Task requirements: Only the lines from the one containing "Open the XSMN" through the one containing "Click the Menge" should be printed, exactly as they appear below, with both ends included.
● ● ●
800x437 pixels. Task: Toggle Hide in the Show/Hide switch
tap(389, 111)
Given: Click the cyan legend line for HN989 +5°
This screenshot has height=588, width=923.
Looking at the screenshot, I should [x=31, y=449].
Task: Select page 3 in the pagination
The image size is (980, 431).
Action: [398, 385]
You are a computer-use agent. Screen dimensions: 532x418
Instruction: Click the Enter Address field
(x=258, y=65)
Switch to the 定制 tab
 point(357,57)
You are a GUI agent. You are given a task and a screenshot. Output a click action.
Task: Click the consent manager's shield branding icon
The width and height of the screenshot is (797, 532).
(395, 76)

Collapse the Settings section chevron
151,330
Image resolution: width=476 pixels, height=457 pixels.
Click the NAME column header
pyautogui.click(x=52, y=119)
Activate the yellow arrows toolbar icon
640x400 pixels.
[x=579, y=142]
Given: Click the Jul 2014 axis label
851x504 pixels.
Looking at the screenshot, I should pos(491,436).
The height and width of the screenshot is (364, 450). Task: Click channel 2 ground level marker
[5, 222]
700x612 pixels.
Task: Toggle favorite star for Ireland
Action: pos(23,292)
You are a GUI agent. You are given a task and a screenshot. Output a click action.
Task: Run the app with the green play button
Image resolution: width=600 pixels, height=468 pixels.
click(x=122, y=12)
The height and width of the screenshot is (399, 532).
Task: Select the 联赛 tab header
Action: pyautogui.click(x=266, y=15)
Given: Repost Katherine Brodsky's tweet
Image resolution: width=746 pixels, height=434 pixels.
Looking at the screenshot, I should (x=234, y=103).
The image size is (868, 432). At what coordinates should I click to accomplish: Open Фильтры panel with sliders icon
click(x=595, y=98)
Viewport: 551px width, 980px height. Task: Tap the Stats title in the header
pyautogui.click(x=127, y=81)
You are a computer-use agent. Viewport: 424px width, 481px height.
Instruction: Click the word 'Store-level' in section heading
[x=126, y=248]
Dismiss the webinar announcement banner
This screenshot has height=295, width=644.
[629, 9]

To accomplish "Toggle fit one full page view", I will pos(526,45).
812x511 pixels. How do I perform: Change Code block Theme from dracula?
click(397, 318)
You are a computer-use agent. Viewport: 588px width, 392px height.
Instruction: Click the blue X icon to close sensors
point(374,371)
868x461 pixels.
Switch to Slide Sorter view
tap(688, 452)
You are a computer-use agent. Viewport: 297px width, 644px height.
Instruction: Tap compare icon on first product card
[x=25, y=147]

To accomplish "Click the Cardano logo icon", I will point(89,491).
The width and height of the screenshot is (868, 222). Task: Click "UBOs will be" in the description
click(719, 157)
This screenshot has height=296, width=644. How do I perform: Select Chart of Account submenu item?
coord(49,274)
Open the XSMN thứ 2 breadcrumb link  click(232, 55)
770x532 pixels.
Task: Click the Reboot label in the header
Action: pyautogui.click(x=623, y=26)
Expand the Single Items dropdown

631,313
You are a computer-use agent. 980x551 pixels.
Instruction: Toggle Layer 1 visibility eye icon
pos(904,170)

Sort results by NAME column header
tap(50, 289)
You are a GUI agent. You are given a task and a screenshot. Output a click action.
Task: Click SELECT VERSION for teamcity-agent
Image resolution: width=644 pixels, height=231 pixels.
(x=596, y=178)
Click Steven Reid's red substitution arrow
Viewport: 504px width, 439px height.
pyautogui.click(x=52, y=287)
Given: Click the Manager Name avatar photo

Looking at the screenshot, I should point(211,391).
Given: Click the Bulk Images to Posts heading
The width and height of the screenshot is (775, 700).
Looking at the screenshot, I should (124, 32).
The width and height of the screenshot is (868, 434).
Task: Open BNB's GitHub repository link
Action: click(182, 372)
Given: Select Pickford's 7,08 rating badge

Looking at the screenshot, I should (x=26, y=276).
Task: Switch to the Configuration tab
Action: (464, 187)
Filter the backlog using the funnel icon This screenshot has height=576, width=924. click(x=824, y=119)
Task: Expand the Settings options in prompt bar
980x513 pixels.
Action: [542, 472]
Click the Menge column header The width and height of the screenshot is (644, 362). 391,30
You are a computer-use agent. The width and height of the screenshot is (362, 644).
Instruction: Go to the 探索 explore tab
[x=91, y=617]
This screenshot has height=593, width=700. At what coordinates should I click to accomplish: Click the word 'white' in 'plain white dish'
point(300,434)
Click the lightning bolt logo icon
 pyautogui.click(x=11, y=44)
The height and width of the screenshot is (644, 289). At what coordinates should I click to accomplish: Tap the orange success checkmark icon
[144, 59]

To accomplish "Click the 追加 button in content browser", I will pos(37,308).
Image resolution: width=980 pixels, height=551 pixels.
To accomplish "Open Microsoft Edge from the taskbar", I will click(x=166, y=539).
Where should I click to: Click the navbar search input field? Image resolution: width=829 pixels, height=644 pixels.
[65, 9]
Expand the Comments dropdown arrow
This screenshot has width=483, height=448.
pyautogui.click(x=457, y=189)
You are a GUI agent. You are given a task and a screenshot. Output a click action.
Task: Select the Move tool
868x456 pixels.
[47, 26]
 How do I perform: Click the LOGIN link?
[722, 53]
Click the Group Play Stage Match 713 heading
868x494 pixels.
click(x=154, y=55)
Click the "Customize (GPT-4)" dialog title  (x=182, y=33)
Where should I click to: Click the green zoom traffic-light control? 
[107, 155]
● ● ●
Response box:
Open the XSMN thứ 2 breadcrumb link  click(232, 55)
770x532 pixels.
Task: Click the Reboot label in the header
Action: pyautogui.click(x=623, y=26)
Expand the Single Items dropdown

631,313
You are a computer-use agent. 980x551 pixels.
Instruction: Toggle Layer 1 visibility eye icon
pos(904,170)

Sort results by NAME column header
tap(50, 289)
You are a GUI agent. You are given a task and a screenshot. Output a click action.
Task: Click SELECT VERSION for teamcity-agent
Image resolution: width=644 pixels, height=231 pixels.
(x=596, y=178)
Click Steven Reid's red substitution arrow
Viewport: 504px width, 439px height.
pyautogui.click(x=52, y=287)
Given: Click the Manager Name avatar photo

Looking at the screenshot, I should point(211,391).
Given: Click the Bulk Images to Posts heading
The width and height of the screenshot is (775, 700).
Looking at the screenshot, I should (124, 32).
The width and height of the screenshot is (868, 434).
Task: Open BNB's GitHub repository link
Action: click(182, 372)
Given: Select Pickford's 7,08 rating badge

Looking at the screenshot, I should (x=26, y=276).
Task: Switch to the Configuration tab
Action: (464, 187)
Filter the backlog using the funnel icon This screenshot has height=576, width=924. click(x=824, y=119)
Task: Expand the Settings options in prompt bar
980x513 pixels.
Action: [542, 472]
Click the Menge column header The width and height of the screenshot is (644, 362). 391,30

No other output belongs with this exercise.